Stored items
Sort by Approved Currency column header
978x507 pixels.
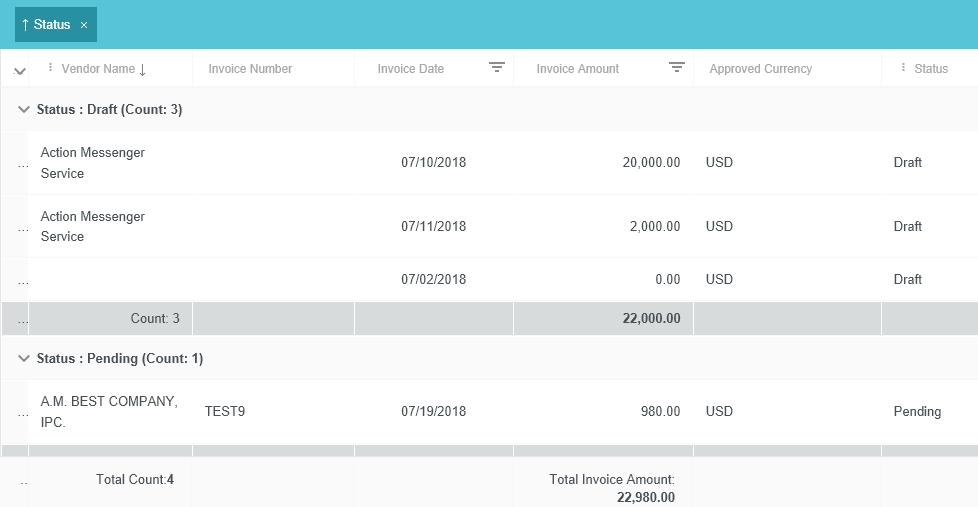[760, 69]
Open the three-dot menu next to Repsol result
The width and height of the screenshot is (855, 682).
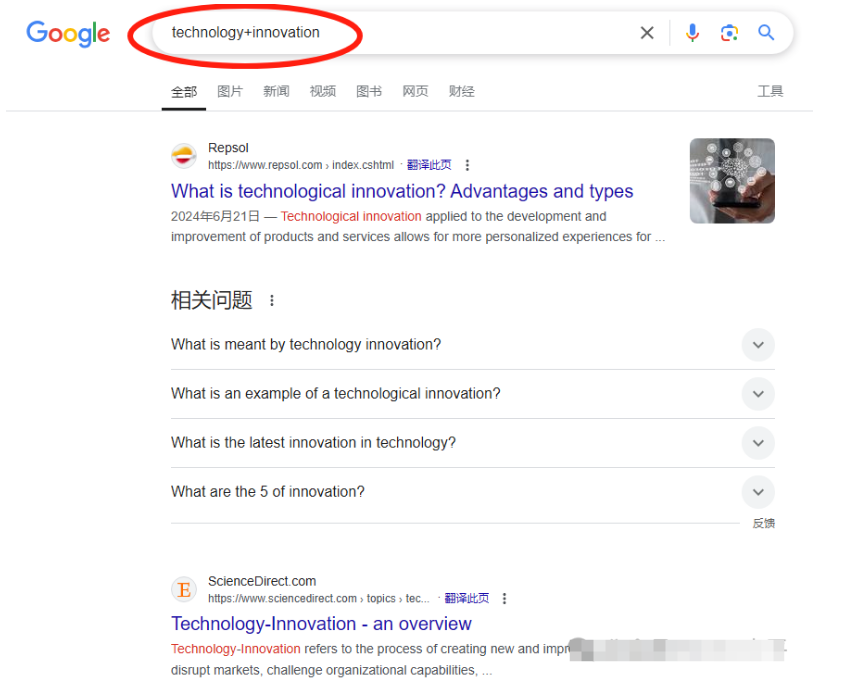(x=468, y=165)
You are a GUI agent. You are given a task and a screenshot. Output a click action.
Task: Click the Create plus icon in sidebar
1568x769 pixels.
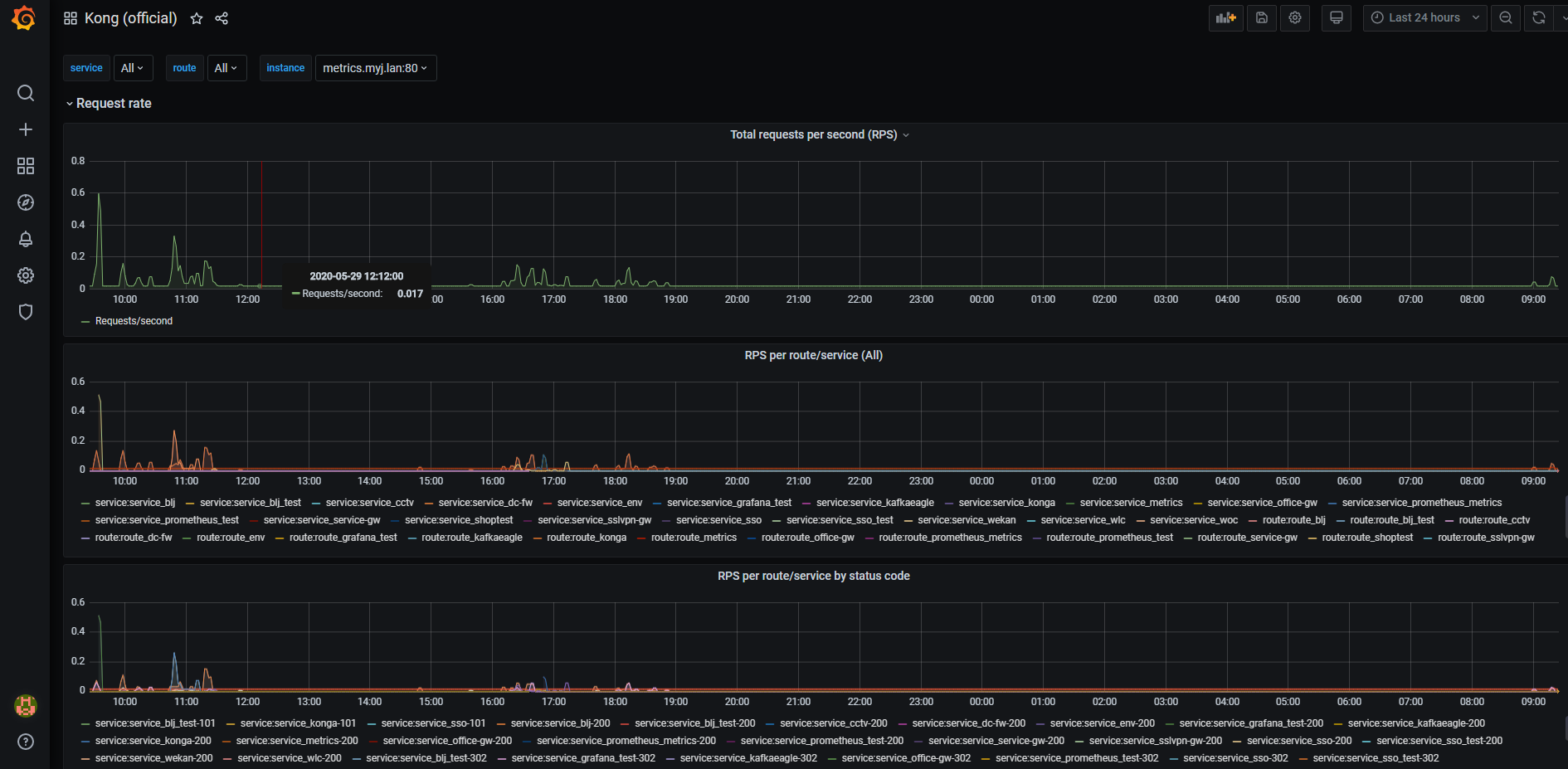26,129
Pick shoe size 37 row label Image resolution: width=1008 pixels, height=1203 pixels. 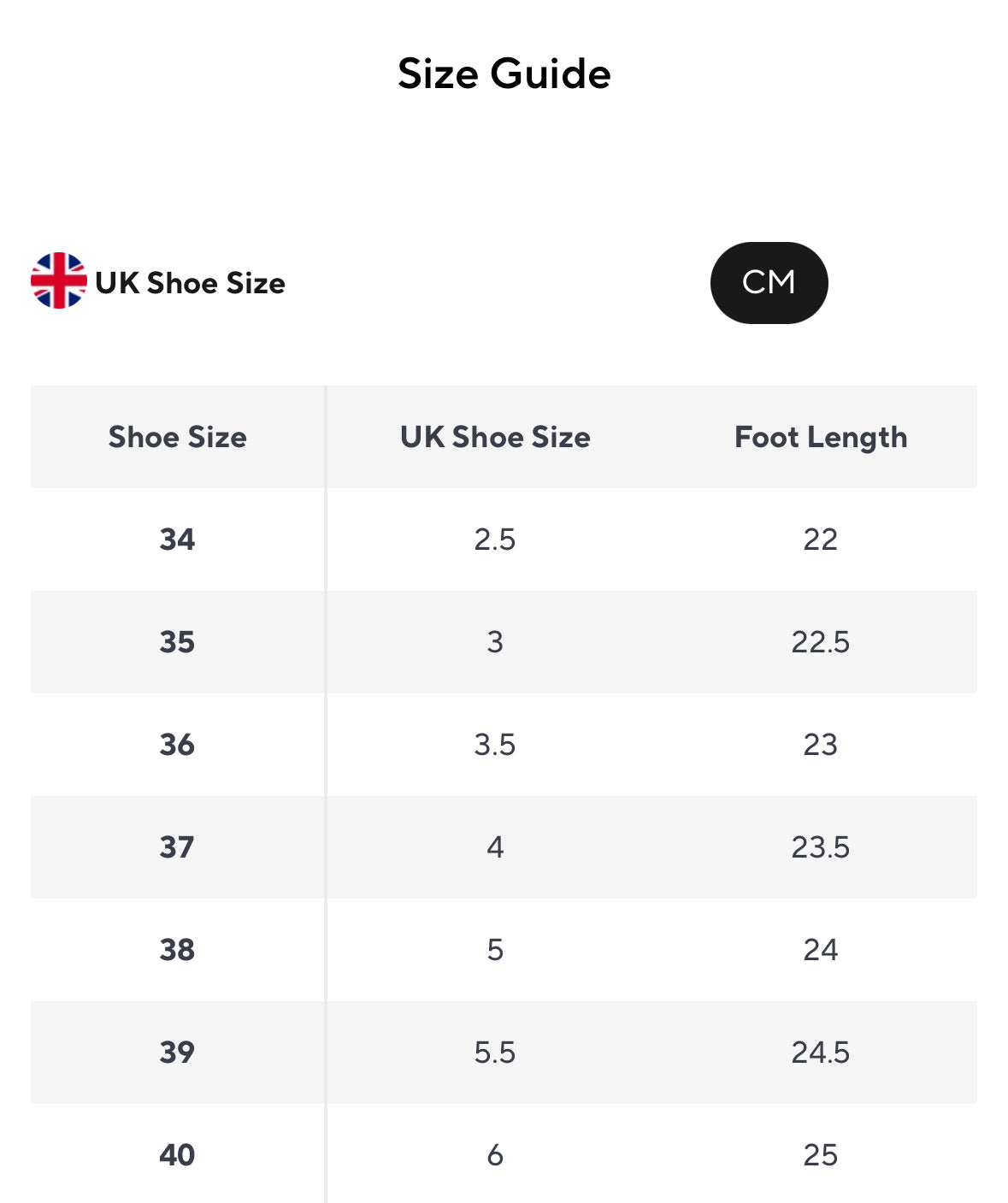click(x=177, y=847)
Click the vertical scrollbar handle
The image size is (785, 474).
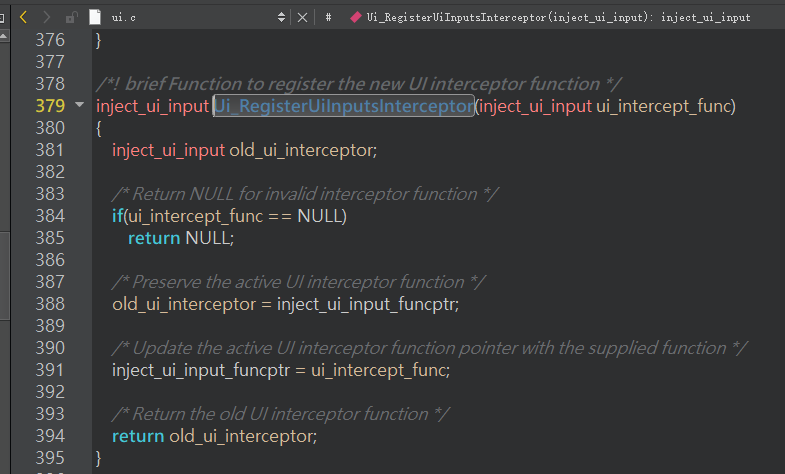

#### Task details
An exact copy of the lines from the one with "Click the vertical scrollbar handle" through the last line of the records, inclusive, is required, with all pictures left out.

#### Your solution
Click the vertical scrollbar handle
The image size is (785, 474).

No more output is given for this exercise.